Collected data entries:

※

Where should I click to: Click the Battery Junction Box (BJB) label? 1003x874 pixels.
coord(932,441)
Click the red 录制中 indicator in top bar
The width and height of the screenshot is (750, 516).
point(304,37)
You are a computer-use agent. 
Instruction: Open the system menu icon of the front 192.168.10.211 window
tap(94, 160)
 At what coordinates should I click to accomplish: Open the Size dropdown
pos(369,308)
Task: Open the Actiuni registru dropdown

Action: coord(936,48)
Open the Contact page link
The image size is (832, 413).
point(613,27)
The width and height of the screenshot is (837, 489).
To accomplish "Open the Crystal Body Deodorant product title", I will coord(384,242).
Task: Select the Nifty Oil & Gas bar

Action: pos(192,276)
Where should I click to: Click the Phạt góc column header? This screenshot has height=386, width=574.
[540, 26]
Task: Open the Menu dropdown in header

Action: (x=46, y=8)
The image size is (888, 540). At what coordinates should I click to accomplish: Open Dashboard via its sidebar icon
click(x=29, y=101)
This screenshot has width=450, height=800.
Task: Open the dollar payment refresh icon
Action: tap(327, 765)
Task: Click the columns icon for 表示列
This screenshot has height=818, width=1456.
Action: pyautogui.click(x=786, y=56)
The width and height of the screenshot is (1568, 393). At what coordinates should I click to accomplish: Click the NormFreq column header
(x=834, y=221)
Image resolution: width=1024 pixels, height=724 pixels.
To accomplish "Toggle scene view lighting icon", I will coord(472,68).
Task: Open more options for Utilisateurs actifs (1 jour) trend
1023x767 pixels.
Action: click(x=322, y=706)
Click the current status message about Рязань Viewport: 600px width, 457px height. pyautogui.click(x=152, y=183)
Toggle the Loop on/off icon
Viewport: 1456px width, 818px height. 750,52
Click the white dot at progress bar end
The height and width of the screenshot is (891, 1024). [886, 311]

※

## WORK TO BE COMPLETED:
Reply with the number of lines above in which the word "will" appears, and with nothing else.

## EXERCISE RESPONSE:
2